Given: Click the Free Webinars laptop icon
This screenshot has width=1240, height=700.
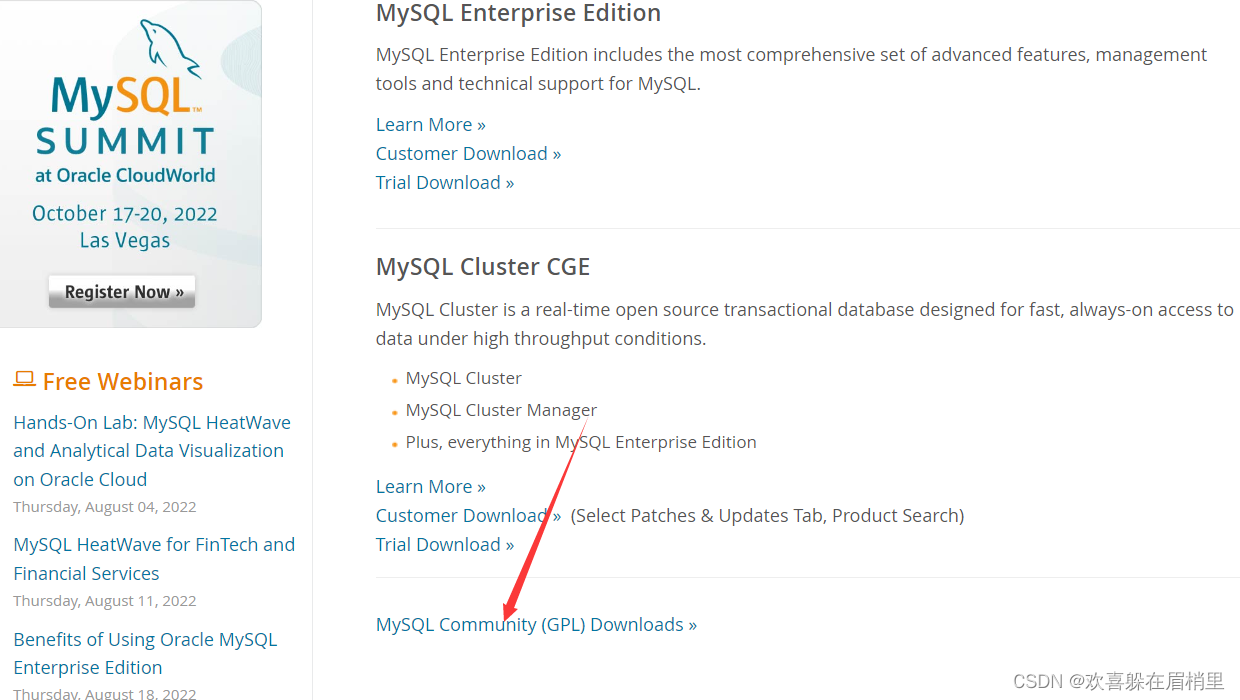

* * *

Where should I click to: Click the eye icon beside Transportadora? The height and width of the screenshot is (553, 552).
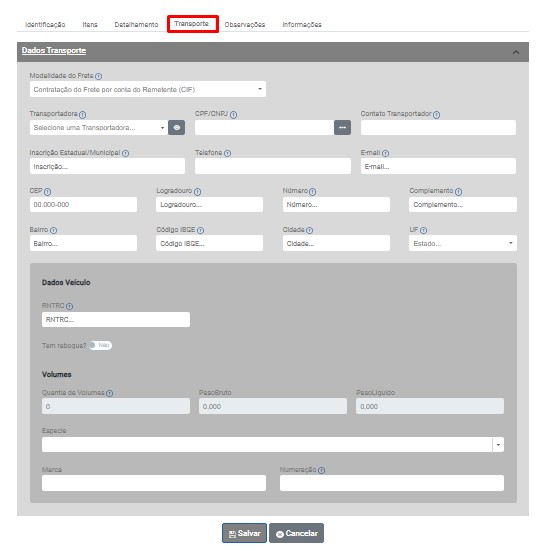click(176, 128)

---

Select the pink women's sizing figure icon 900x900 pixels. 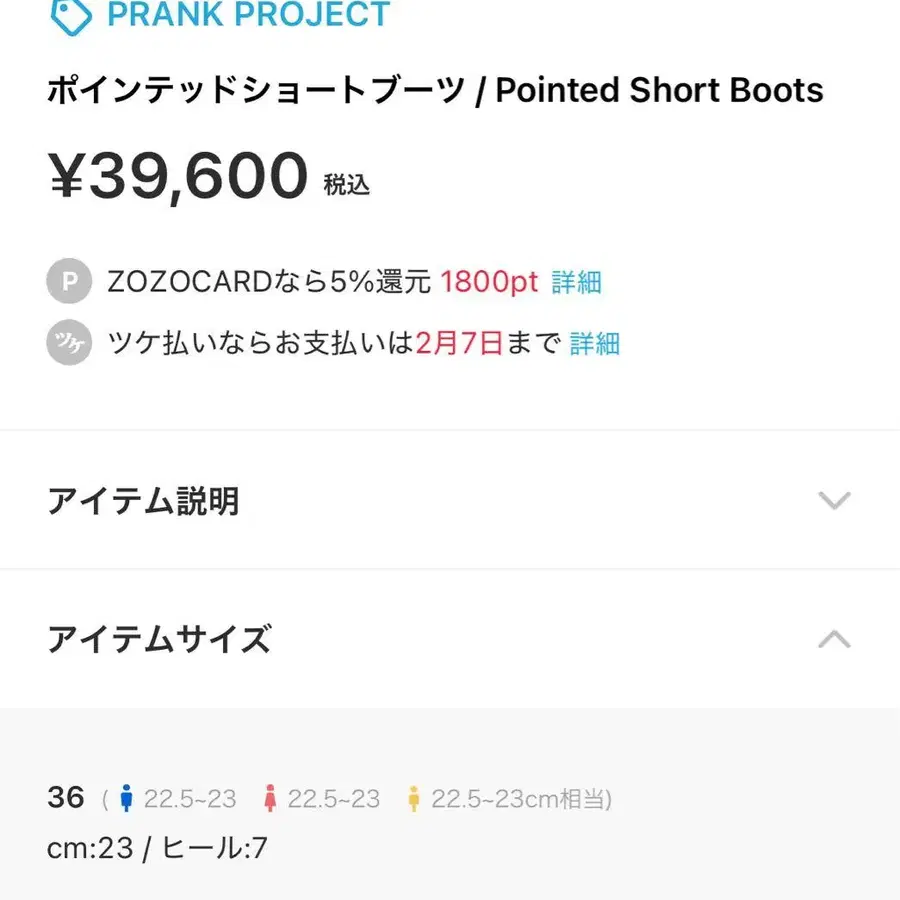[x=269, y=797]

About this task - From the line containing "Given: Click the Free Webinars laptop icon" down to the line containing "This screenshot has width=1240, height=700." in the material above, reproduce every line exactly, including the two end lines.

Task result -
Given: Click the Free Webinars laptop icon
This screenshot has width=1240, height=700.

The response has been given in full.